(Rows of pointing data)
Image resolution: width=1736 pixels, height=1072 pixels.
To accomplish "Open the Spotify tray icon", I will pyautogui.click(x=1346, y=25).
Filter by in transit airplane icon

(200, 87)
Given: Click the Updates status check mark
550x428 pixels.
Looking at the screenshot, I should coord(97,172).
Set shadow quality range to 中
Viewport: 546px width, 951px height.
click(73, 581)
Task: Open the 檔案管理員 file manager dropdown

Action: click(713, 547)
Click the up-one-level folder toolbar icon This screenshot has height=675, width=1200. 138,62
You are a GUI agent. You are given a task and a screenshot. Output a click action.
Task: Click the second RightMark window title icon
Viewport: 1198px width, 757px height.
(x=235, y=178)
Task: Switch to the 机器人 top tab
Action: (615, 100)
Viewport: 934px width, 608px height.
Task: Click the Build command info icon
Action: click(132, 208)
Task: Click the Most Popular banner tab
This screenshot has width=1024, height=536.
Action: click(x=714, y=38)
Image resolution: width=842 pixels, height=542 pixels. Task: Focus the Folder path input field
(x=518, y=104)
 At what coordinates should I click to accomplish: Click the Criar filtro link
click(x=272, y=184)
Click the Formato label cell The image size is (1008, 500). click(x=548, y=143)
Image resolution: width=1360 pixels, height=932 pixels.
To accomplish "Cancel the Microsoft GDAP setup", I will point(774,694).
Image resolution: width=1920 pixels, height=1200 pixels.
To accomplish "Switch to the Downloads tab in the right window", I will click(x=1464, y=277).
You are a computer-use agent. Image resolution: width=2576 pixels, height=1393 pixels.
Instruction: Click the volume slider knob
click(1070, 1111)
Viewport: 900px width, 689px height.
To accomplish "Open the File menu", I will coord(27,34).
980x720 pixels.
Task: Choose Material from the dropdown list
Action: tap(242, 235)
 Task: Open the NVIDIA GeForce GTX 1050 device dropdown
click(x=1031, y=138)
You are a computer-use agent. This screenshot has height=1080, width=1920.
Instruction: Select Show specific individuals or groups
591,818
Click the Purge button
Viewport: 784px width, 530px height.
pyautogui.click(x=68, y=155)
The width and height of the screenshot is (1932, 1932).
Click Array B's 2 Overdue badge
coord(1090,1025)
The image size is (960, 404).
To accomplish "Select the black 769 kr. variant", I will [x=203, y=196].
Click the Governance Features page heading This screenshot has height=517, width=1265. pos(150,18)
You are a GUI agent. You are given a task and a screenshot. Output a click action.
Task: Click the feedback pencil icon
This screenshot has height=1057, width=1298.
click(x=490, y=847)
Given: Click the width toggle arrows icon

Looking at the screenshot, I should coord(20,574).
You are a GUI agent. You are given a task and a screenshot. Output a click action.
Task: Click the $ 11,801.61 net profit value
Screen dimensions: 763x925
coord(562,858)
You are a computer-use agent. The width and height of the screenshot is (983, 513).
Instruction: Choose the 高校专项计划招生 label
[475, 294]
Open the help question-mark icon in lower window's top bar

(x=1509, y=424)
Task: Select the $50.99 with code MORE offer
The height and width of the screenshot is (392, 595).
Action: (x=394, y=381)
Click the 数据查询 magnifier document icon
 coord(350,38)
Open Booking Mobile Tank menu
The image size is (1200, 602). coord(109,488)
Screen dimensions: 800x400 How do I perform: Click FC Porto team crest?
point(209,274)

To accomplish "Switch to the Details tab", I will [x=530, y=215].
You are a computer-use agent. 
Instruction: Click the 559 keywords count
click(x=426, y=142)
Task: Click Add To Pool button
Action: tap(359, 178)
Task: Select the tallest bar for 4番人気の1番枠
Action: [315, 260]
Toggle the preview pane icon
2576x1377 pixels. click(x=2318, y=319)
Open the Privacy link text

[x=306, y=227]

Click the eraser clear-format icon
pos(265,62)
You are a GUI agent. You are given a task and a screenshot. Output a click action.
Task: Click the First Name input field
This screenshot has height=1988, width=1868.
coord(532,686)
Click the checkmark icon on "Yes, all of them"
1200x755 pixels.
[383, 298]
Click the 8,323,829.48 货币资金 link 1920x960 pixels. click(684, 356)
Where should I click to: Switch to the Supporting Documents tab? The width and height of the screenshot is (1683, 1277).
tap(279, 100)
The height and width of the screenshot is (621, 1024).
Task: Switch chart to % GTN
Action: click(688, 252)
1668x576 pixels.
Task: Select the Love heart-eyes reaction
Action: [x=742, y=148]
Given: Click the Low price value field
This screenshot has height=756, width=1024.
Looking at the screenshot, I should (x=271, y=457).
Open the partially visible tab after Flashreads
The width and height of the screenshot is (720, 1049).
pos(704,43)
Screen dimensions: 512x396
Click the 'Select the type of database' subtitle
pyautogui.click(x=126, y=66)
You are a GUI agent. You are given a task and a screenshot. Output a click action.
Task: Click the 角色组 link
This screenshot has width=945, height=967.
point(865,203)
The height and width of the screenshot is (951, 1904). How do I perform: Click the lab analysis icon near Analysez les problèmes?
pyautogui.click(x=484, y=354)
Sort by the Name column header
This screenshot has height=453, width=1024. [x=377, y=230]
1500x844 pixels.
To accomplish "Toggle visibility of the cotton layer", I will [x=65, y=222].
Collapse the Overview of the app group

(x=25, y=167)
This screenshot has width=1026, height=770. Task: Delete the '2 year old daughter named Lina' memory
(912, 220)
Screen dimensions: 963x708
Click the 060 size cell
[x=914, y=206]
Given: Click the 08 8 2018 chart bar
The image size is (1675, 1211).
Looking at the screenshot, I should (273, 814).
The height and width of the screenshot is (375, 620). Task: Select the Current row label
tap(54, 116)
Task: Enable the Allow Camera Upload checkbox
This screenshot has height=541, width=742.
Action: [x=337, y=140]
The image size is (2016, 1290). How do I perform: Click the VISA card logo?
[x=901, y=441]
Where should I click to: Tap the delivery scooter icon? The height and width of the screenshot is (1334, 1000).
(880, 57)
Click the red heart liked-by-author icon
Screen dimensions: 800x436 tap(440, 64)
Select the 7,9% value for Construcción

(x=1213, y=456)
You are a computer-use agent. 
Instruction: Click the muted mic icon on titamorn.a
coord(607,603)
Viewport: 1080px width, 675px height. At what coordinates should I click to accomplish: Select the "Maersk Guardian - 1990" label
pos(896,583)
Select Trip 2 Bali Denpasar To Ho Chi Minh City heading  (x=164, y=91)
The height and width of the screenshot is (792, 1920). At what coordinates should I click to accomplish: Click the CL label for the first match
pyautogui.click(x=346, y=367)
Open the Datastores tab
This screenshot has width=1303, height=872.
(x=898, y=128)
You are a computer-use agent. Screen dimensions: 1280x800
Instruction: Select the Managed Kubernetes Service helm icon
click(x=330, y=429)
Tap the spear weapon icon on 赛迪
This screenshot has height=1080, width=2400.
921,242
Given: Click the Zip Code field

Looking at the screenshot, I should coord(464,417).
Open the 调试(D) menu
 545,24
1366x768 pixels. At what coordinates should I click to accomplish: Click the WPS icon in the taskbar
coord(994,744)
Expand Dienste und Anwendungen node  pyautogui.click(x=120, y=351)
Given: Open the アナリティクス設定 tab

* [Your objective]: Reproduce the records from the line containing "Toggle the preview pane icon" up to and including the line containing "Action: [x=742, y=148]".

* [Correct response]:
Toggle the preview pane icon
2576x1377 pixels. click(x=2318, y=319)
Open the Privacy link text

[x=306, y=227]

Click the eraser clear-format icon
pos(265,62)
You are a GUI agent. You are given a task and a screenshot. Output a click action.
Task: Click the First Name input field
This screenshot has height=1988, width=1868.
coord(532,686)
Click the checkmark icon on "Yes, all of them"
1200x755 pixels.
[383, 298]
Click the 8,323,829.48 货币资金 link 1920x960 pixels. click(684, 356)
Where should I click to: Switch to the Supporting Documents tab? The width and height of the screenshot is (1683, 1277).
tap(279, 100)
The height and width of the screenshot is (621, 1024).
Task: Switch chart to % GTN
Action: click(688, 252)
1668x576 pixels.
Task: Select the Love heart-eyes reaction
Action: [x=742, y=148]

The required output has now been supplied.